## Exercise directions
Please retype the data below in full.

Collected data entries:
/---

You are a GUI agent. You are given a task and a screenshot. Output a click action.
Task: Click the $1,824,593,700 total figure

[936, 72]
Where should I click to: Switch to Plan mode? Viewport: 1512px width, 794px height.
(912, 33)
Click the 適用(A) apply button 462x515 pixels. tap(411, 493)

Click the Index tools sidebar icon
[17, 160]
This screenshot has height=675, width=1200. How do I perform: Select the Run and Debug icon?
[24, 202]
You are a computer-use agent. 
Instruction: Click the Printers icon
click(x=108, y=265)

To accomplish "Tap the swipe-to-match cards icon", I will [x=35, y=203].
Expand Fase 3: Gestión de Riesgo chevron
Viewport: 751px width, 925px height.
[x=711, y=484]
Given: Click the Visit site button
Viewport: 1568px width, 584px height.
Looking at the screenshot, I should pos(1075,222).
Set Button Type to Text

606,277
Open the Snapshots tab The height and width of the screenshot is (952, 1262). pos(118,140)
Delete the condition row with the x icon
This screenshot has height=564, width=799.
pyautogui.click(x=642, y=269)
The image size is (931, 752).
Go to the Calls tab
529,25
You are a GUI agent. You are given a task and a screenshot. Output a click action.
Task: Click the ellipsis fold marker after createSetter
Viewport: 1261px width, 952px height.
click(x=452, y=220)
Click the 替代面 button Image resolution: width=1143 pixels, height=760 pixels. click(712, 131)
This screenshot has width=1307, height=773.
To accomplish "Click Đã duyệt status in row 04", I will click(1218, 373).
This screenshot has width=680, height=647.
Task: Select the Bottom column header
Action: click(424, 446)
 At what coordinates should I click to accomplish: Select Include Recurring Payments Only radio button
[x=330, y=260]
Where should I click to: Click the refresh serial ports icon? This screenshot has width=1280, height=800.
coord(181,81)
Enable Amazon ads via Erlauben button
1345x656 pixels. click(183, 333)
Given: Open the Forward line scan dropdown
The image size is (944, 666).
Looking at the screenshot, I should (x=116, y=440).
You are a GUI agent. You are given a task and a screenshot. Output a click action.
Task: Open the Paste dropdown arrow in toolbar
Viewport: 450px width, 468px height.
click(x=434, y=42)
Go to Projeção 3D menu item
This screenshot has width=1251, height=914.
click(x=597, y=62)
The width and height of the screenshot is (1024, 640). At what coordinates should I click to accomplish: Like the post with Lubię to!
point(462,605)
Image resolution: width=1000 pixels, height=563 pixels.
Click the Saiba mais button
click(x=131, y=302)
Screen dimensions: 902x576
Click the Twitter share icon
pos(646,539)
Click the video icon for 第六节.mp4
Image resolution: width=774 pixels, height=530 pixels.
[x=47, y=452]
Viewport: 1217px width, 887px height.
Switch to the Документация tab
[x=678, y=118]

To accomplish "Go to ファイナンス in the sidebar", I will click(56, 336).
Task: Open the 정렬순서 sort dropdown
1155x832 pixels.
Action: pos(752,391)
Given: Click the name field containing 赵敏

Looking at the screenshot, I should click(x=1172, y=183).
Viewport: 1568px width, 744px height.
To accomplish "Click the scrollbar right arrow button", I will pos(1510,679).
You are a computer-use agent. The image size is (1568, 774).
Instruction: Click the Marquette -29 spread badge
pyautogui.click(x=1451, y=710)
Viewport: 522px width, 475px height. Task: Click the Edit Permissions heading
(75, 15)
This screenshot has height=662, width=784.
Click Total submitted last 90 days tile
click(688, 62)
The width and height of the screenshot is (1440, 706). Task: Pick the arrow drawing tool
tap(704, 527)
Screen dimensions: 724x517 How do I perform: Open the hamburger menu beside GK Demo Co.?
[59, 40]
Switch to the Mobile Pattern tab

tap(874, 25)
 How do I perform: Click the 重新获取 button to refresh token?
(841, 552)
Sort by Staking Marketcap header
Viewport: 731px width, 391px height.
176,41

\---

## Result below
You are a GUI agent. You are given a task and a screenshot. Output a click action.
Task: Click the $1,824,593,700 total figure

[936, 72]
Where should I click to: Switch to Plan mode? Viewport: 1512px width, 794px height.
(912, 33)
Click the 適用(A) apply button 462x515 pixels. tap(411, 493)

Click the Index tools sidebar icon
[17, 160]
This screenshot has height=675, width=1200. How do I perform: Select the Run and Debug icon?
[24, 202]
You are a computer-use agent. 
Instruction: Click the Printers icon
click(x=108, y=265)

To accomplish "Tap the swipe-to-match cards icon", I will [x=35, y=203].
Expand Fase 3: Gestión de Riesgo chevron
Viewport: 751px width, 925px height.
[x=711, y=484]
Given: Click the Visit site button
Viewport: 1568px width, 584px height.
Looking at the screenshot, I should pos(1075,222).
Set Button Type to Text

606,277
Open the Snapshots tab The height and width of the screenshot is (952, 1262). pos(118,140)
Delete the condition row with the x icon
This screenshot has height=564, width=799.
pyautogui.click(x=642, y=269)
The image size is (931, 752).
Go to the Calls tab
529,25
You are a GUI agent. You are given a task and a screenshot. Output a click action.
Task: Click the ellipsis fold marker after createSetter
Viewport: 1261px width, 952px height.
click(x=452, y=220)
Click the 替代面 button Image resolution: width=1143 pixels, height=760 pixels. click(712, 131)
This screenshot has width=1307, height=773.
To accomplish "Click Đã duyệt status in row 04", I will click(1218, 373).
This screenshot has width=680, height=647.
Task: Select the Bottom column header
Action: click(424, 446)
 At what coordinates should I click to accomplish: Select Include Recurring Payments Only radio button
[x=330, y=260]
Where should I click to: Click the refresh serial ports icon? This screenshot has width=1280, height=800.
coord(181,81)
Enable Amazon ads via Erlauben button
1345x656 pixels. click(183, 333)
Given: Open the Forward line scan dropdown
The image size is (944, 666).
Looking at the screenshot, I should (x=116, y=440).
You are a GUI agent. You are given a task and a screenshot. Output a click action.
Task: Open the Paste dropdown arrow in toolbar
Viewport: 450px width, 468px height.
click(x=434, y=42)
Go to Projeção 3D menu item
This screenshot has width=1251, height=914.
click(x=597, y=62)
The width and height of the screenshot is (1024, 640). At what coordinates should I click to accomplish: Like the post with Lubię to!
point(462,605)
Image resolution: width=1000 pixels, height=563 pixels.
Click the Saiba mais button
click(x=131, y=302)
Screen dimensions: 902x576
Click the Twitter share icon
pos(646,539)
Click the video icon for 第六节.mp4
Image resolution: width=774 pixels, height=530 pixels.
[x=47, y=452]
Viewport: 1217px width, 887px height.
Switch to the Документация tab
[x=678, y=118]

To accomplish "Go to ファイナンス in the sidebar", I will click(56, 336).
Task: Open the 정렬순서 sort dropdown
1155x832 pixels.
Action: pos(752,391)
Given: Click the name field containing 赵敏

Looking at the screenshot, I should click(x=1172, y=183).
Viewport: 1568px width, 744px height.
To accomplish "Click the scrollbar right arrow button", I will pos(1510,679).
You are a computer-use agent. The image size is (1568, 774).
Instruction: Click the Marquette -29 spread badge
pyautogui.click(x=1451, y=710)
Viewport: 522px width, 475px height. Task: Click the Edit Permissions heading
(75, 15)
This screenshot has height=662, width=784.
Click Total submitted last 90 days tile
click(688, 62)
The width and height of the screenshot is (1440, 706). Task: Pick the arrow drawing tool
tap(704, 527)
Screen dimensions: 724x517 How do I perform: Open the hamburger menu beside GK Demo Co.?
[59, 40]
Switch to the Mobile Pattern tab

tap(874, 25)
 How do I perform: Click the 重新获取 button to refresh token?
(841, 552)
Sort by Staking Marketcap header
Viewport: 731px width, 391px height.
176,41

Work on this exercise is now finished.